*** INPUT DATA ***

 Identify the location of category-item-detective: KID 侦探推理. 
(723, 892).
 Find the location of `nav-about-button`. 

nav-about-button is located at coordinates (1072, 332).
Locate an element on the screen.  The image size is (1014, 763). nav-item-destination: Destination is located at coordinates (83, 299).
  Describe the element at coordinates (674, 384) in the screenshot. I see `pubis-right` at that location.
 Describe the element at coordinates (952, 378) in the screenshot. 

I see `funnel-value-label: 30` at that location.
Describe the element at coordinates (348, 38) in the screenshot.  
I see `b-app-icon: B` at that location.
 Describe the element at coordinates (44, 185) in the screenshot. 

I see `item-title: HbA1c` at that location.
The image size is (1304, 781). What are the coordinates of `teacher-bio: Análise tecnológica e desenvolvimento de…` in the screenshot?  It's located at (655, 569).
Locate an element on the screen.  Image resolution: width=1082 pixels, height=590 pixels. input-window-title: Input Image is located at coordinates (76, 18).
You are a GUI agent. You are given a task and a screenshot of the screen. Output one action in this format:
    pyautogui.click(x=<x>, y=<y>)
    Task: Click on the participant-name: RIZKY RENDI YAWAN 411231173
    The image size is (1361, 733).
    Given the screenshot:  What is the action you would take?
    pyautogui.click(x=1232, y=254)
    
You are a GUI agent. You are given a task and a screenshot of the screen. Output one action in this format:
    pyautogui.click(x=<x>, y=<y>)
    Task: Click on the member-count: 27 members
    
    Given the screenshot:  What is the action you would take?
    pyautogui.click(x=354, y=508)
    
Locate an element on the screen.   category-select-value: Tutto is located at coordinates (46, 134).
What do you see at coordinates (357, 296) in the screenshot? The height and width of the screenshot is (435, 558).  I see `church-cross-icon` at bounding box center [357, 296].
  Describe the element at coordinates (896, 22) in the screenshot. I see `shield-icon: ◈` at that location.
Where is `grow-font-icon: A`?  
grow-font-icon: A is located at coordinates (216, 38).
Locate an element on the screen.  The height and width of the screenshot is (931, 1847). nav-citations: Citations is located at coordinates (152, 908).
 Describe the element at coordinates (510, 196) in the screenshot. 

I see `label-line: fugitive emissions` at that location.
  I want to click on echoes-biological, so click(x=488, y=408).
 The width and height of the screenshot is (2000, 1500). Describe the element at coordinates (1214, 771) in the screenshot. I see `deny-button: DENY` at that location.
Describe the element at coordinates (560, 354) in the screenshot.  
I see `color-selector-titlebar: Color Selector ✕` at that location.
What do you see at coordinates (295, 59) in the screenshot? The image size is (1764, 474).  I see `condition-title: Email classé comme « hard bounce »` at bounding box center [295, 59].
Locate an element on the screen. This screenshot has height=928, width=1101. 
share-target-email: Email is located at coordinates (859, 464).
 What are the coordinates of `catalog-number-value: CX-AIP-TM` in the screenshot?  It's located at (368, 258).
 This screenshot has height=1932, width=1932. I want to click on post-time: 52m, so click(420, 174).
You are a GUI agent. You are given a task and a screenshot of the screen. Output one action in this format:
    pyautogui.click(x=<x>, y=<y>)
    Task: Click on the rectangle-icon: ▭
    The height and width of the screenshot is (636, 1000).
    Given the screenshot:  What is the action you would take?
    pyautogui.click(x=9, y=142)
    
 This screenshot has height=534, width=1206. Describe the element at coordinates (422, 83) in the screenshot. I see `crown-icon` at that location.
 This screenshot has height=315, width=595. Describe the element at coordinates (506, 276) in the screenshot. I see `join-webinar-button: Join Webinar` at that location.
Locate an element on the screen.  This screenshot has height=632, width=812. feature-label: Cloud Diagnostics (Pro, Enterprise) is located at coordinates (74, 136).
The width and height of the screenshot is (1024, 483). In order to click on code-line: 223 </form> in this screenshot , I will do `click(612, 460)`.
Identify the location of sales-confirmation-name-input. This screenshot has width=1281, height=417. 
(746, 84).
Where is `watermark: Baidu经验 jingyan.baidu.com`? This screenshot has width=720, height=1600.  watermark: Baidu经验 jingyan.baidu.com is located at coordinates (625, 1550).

***

## WORK ITEM
Please reproduce every line of the data above word for word.

## WRITTEN SOLUTION
 Identify the location of category-item-detective: KID 侦探推理. 
(723, 892).
 Find the location of `nav-about-button`. 

nav-about-button is located at coordinates (1072, 332).
Locate an element on the screen.  The image size is (1014, 763). nav-item-destination: Destination is located at coordinates (83, 299).
  Describe the element at coordinates (674, 384) in the screenshot. I see `pubis-right` at that location.
 Describe the element at coordinates (952, 378) in the screenshot. 

I see `funnel-value-label: 30` at that location.
Describe the element at coordinates (348, 38) in the screenshot.  
I see `b-app-icon: B` at that location.
 Describe the element at coordinates (44, 185) in the screenshot. 

I see `item-title: HbA1c` at that location.
The image size is (1304, 781). What are the coordinates of `teacher-bio: Análise tecnológica e desenvolvimento de…` in the screenshot?  It's located at (655, 569).
Locate an element on the screen.  Image resolution: width=1082 pixels, height=590 pixels. input-window-title: Input Image is located at coordinates (76, 18).
You are a GUI agent. You are given a task and a screenshot of the screen. Output one action in this format:
    pyautogui.click(x=<x>, y=<y>)
    Task: Click on the participant-name: RIZKY RENDI YAWAN 411231173
    The image size is (1361, 733).
    Given the screenshot:  What is the action you would take?
    pyautogui.click(x=1232, y=254)
    
You are a GUI agent. You are given a task and a screenshot of the screen. Output one action in this format:
    pyautogui.click(x=<x>, y=<y>)
    Task: Click on the member-count: 27 members
    
    Given the screenshot:  What is the action you would take?
    pyautogui.click(x=354, y=508)
    
Locate an element on the screen.   category-select-value: Tutto is located at coordinates (46, 134).
What do you see at coordinates (357, 296) in the screenshot? The height and width of the screenshot is (435, 558).  I see `church-cross-icon` at bounding box center [357, 296].
  Describe the element at coordinates (896, 22) in the screenshot. I see `shield-icon: ◈` at that location.
Where is `grow-font-icon: A`?  
grow-font-icon: A is located at coordinates (216, 38).
Locate an element on the screen.  The height and width of the screenshot is (931, 1847). nav-citations: Citations is located at coordinates (152, 908).
 Describe the element at coordinates (510, 196) in the screenshot. 

I see `label-line: fugitive emissions` at that location.
  I want to click on echoes-biological, so click(x=488, y=408).
 The width and height of the screenshot is (2000, 1500). Describe the element at coordinates (1214, 771) in the screenshot. I see `deny-button: DENY` at that location.
Describe the element at coordinates (560, 354) in the screenshot.  
I see `color-selector-titlebar: Color Selector ✕` at that location.
What do you see at coordinates (295, 59) in the screenshot? The image size is (1764, 474).  I see `condition-title: Email classé comme « hard bounce »` at bounding box center [295, 59].
Locate an element on the screen. This screenshot has height=928, width=1101. 
share-target-email: Email is located at coordinates (859, 464).
 What are the coordinates of `catalog-number-value: CX-AIP-TM` in the screenshot?  It's located at (368, 258).
 This screenshot has height=1932, width=1932. I want to click on post-time: 52m, so click(420, 174).
You are a GUI agent. You are given a task and a screenshot of the screen. Output one action in this format:
    pyautogui.click(x=<x>, y=<y>)
    Task: Click on the rectangle-icon: ▭
    The height and width of the screenshot is (636, 1000).
    Given the screenshot:  What is the action you would take?
    pyautogui.click(x=9, y=142)
    
 This screenshot has height=534, width=1206. Describe the element at coordinates (422, 83) in the screenshot. I see `crown-icon` at that location.
 This screenshot has height=315, width=595. Describe the element at coordinates (506, 276) in the screenshot. I see `join-webinar-button: Join Webinar` at that location.
Locate an element on the screen.  This screenshot has height=632, width=812. feature-label: Cloud Diagnostics (Pro, Enterprise) is located at coordinates (74, 136).
The width and height of the screenshot is (1024, 483). In order to click on code-line: 223 </form> in this screenshot , I will do `click(612, 460)`.
Identify the location of sales-confirmation-name-input. This screenshot has width=1281, height=417. 
(746, 84).
Where is `watermark: Baidu经验 jingyan.baidu.com`? This screenshot has width=720, height=1600.  watermark: Baidu经验 jingyan.baidu.com is located at coordinates (625, 1550).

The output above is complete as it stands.